• Quoted text
···

Once we pass a single condition we can enter another one, so it's safe to assume we need to pass all of them.
Reversing webasm is hard, so first we tried to work with this as some kind of blackbox.
It's clear that before calling function 57 there is some address put on the stack (1616, 1638... are addresses of some strings in the code) and some small number.
We can also see that we want the return value to be 0, so we can pass the condition.
By seding some random values for the first condition we can notice a very interesting characteristic of the return value - it's not random at all.
In fact it's monotonous!
If we send `a` we get value `X`, if we send `b` we get `X+1` etc.
So it's trivial to calculate which character we need to send in order to get `0`.
But once we do this, the value instead of 0 becomes some larger number.
Our guess was that the function checks multiple characters, so once we get a "valid" first character, it checks another one and thus we get a large number again.
With those assumptions the solution seems quite straightforward:
1. We put breakpoint on `i32.eqz`
2. We send random letter as password, let's say `a`.
3. We send next letter in alphabet, to make sure we didn't actually get the right one on first try.
4. Now we know how far `a` is from the expected letter, so we can calculate a real password character by `chr(ord('a')-X)`
We can repeat this with second letter of the password, and so on, until we actually pass the condition.
Once we pass the check (after a few letters), we can place another breakpoint on the next condition and repeat the same procedure.
So for example when we send `a` we get return value (top of the stack) `-3` which means the real character is `chr(ord('a')-(-3) == 'd'`:
We follow this approach to get whole password: `d51XPox)1S0xk5S11W_eKXK,,,xie` and we get `Authentication is successful. The flag is NDH{password}`

···

• Information supplied

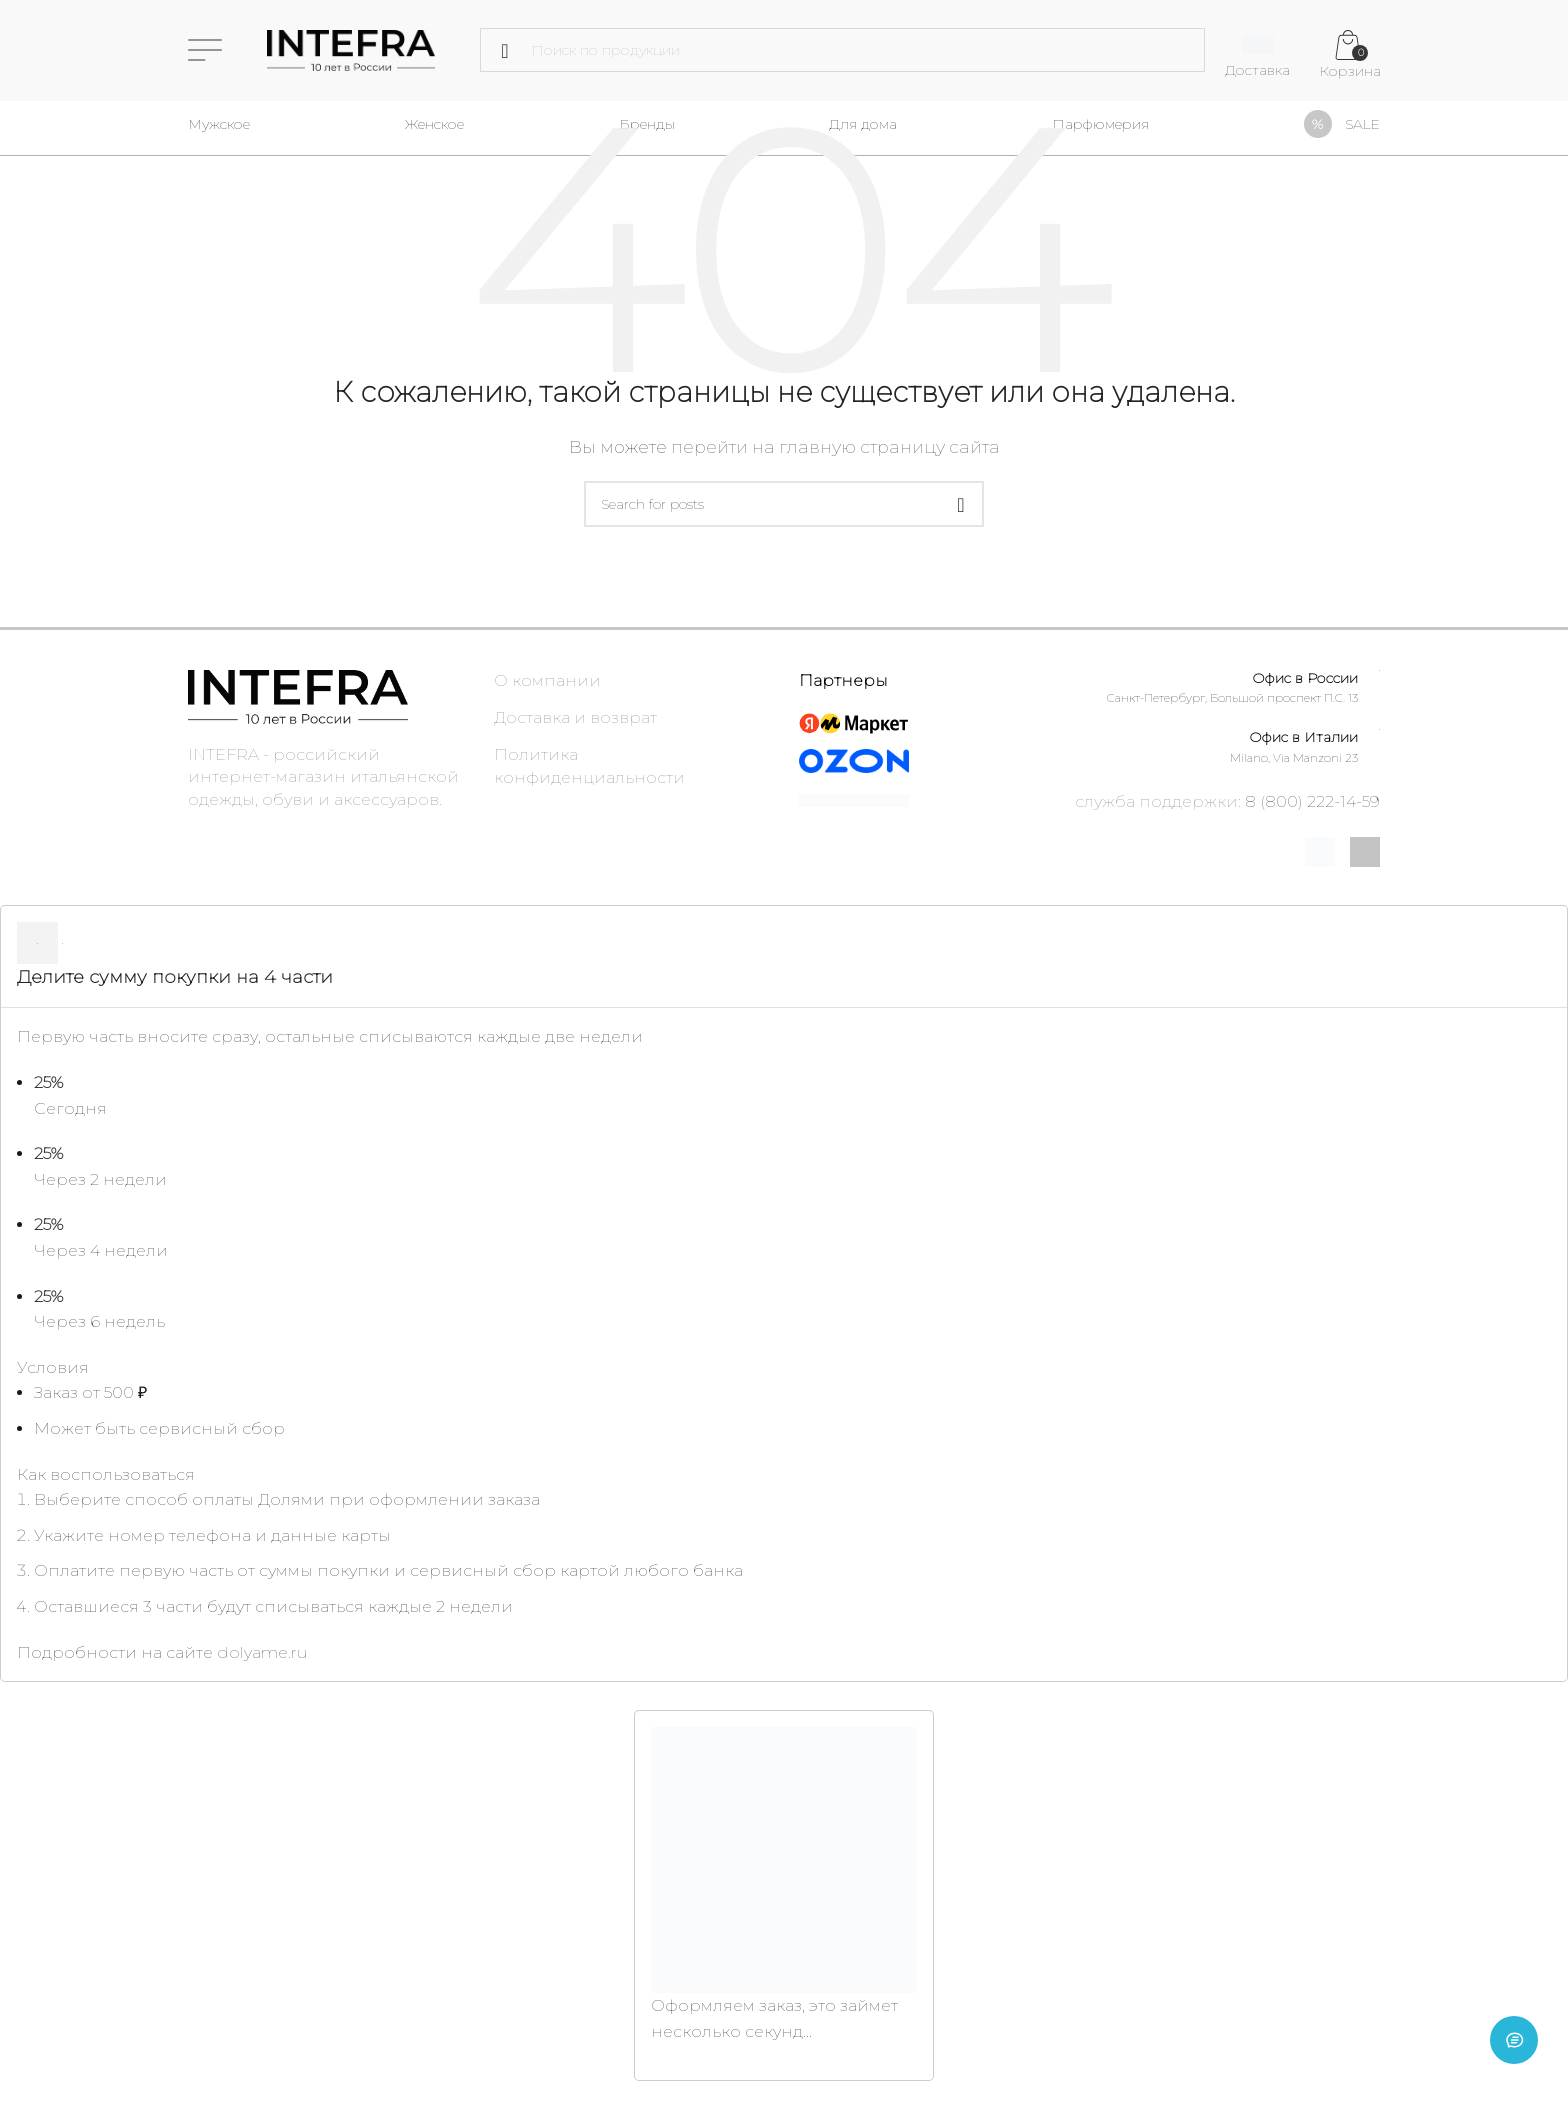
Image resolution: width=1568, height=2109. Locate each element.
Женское (434, 124)
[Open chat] (1514, 2055)
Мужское (219, 124)
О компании (547, 680)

···

• Your tasks
(a) Return the passage of the password-cracking writeup that opens with the words containing "Reversing webasm is" and closes with "large number again.", copied word for word.
(b) Recast every line of the listing as a Markdown table with the columns Nr and Line, numbering the rows and omitting blank lines. Leave the pictures out of the table.
The password-cracking writeup and the listing are unrelated pieces of material.

• Answers for the exercise
(a)
Reversing webasm is hard, so first we tried to work with this as some kind of blackbox.
It's clear that before calling function 57 there is some address put on the stack (1616, 1638... are addresses of some strings in the code) and some small number.
We can also see that we want the return value to be 0, so we can pass the condition.
By seding some random values for the first condition we can notice a very interesting characteristic of the return value - it's not random at all.
In fact it's monotonous!
If we send `a` we get value `X`, if we send `b` we get `X+1` etc.
So it's trivial to calculate which character we need to send in order to get `0`.
But once we do this, the value instead of 0 becomes some larger number.
Our guess was that the function checks multiple characters, so once we get a "valid" first character, it checks another one and thus we get a large number again.

(b)
| Nr | Line |
|---|---|
| 1 | Image resolution: width=1568, height=2109. Locate each element. |
| 2 | Женское (434, 124) |
| 3 | [Open chat] (1514, 2055) |
| 4 | Мужское (219, 124) |
| 5 | О компании (547, 680) |